Zachary: Kind of chipmunk style
Gus: It’s like Vaporwave-nightcore. With House Trap music.
Zachary: That’d be the pure rawest craziest album or soundtrack of all time.
Gus: I’m gonna go make it in the van on the way to Dallas after this.
Cameron: Hear that prospective directors or existing directors? Geese can score your movie with an inch of its life. Give us a chance.
Zachary: Do you like your movie? Not anymore.
Cameron: [Laughs] Geese likes your movie. We are movie… pirates.
Gus: That’s what I want to score. I want to score the opening to One Piece. It’ll be One Piece, but it’s just Geese’s guitarist’s voice.
Cameron: We’ll make inspiring anime theme songs to all sorts of different movies. That’s the Citizen Kane.
Gus: I mean, One Piece is pretty much the Citizen Kane of anime.
Zachary: I think Citizen Kane is the One Piece of black and white movies, so…
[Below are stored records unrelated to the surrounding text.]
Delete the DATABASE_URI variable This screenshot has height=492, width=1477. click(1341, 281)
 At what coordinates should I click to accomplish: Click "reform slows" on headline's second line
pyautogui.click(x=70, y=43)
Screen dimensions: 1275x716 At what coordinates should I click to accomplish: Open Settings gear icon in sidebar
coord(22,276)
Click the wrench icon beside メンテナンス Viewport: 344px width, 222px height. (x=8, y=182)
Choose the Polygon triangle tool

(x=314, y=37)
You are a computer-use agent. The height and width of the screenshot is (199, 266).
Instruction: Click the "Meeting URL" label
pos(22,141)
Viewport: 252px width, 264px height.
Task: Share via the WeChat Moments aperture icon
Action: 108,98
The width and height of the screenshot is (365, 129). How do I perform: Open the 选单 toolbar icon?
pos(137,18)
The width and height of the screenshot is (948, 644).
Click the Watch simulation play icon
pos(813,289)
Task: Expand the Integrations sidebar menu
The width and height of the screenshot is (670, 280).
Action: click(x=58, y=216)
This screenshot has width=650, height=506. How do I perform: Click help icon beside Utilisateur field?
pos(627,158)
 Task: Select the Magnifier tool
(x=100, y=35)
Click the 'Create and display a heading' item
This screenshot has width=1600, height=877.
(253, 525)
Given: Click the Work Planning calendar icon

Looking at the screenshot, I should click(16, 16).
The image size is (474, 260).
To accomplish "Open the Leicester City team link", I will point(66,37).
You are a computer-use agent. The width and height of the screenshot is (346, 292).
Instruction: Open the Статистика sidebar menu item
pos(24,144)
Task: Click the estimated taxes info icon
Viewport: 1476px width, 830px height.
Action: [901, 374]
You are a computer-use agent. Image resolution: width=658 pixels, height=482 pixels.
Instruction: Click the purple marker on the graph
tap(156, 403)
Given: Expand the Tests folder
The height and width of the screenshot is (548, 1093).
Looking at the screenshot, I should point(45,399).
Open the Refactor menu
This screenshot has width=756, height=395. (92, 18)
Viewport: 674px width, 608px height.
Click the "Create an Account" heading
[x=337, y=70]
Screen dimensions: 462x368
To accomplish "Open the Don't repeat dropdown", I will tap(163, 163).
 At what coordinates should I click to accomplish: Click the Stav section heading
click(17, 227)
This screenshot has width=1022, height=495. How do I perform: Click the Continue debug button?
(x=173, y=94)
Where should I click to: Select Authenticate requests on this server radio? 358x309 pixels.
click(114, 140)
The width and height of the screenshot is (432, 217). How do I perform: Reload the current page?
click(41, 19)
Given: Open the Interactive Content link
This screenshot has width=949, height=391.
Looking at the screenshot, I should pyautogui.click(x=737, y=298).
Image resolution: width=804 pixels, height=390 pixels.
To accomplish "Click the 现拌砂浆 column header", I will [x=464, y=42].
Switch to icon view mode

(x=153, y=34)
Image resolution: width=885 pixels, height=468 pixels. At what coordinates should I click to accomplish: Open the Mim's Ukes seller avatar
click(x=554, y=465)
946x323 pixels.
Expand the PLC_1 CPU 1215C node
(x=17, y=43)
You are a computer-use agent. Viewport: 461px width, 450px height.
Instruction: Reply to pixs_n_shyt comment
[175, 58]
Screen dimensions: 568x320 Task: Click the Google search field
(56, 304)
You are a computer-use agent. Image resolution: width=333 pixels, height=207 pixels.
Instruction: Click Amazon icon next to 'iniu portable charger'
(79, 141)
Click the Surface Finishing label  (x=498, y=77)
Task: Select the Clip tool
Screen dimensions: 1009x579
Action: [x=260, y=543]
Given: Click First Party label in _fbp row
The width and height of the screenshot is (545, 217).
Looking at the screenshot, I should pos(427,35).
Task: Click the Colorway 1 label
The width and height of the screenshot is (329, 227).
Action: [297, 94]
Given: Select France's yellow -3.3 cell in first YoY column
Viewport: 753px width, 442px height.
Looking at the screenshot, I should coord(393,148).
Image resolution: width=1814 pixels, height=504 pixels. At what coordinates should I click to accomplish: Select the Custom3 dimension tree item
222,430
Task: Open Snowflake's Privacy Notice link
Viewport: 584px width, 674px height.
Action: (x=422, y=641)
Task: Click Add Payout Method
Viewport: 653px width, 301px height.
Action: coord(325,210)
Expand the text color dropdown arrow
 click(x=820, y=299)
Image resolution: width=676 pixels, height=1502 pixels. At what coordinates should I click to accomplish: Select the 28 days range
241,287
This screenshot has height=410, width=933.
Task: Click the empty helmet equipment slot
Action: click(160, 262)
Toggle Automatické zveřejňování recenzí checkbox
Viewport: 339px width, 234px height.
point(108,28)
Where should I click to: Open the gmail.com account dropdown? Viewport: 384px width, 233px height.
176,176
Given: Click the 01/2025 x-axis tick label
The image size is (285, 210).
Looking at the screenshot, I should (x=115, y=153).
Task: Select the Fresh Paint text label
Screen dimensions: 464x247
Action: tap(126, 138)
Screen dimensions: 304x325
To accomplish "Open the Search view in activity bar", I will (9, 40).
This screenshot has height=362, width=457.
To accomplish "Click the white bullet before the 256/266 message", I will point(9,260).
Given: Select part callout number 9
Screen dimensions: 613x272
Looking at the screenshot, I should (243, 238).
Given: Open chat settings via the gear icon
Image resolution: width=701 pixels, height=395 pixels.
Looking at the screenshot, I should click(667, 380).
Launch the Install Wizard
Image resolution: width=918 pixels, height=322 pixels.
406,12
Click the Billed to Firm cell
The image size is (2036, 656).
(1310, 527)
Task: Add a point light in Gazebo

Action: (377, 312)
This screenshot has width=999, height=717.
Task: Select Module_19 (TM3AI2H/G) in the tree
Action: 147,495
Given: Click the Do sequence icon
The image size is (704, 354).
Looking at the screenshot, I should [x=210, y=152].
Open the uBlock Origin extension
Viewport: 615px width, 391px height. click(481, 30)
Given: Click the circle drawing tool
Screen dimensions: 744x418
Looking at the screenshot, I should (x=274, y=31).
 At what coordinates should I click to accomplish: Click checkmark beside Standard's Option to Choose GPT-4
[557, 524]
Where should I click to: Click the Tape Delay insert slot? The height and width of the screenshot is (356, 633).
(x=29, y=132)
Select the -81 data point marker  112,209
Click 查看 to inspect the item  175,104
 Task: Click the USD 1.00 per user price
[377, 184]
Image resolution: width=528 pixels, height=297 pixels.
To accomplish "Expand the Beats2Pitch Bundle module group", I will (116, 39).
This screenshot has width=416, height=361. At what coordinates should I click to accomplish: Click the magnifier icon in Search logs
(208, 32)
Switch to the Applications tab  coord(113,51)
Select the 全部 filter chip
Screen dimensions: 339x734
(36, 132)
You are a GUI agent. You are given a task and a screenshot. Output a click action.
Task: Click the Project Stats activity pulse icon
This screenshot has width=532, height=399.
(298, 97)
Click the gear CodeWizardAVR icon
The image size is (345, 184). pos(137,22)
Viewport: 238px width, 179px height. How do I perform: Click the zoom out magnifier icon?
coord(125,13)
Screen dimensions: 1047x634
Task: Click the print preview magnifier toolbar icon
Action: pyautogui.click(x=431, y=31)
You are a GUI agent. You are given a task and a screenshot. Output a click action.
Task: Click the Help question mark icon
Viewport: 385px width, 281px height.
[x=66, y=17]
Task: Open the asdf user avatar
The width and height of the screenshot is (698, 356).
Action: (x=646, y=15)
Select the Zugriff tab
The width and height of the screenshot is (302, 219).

Cameron: I think we’re losing the Texan upper class here as we keep talking. That’s not what I want. We gotta move off of anime. Back onto stocks.
Zachary: Back into banking.
Gus: American Psycho.
Zachary: Well, of course. Thank you guys so much for taking time.
Gus: Thanks for having us.
Zachary: Your album is my favorite album of the year. I go back and listen to it over and over thinking “This is the greatest album to ever exist”
Cameron: Awww.
Zachary: I’m not saying that to make you guys say “Awe shucks”, so I need to humble you guys. I can’t let you guys get an ego.
Gus: Too late.
Zachary: I’m just gonna say… Sufjan better.
Cameron: Everyone loves Sufjan. Dammit.
Gus: That freaking Suf-jan.
Cameron: I could be sad too, you know, if I really put my mind to it.
Gus: I can pick up an acoustic guitar too, you know.
Cameron: No, that album is really good.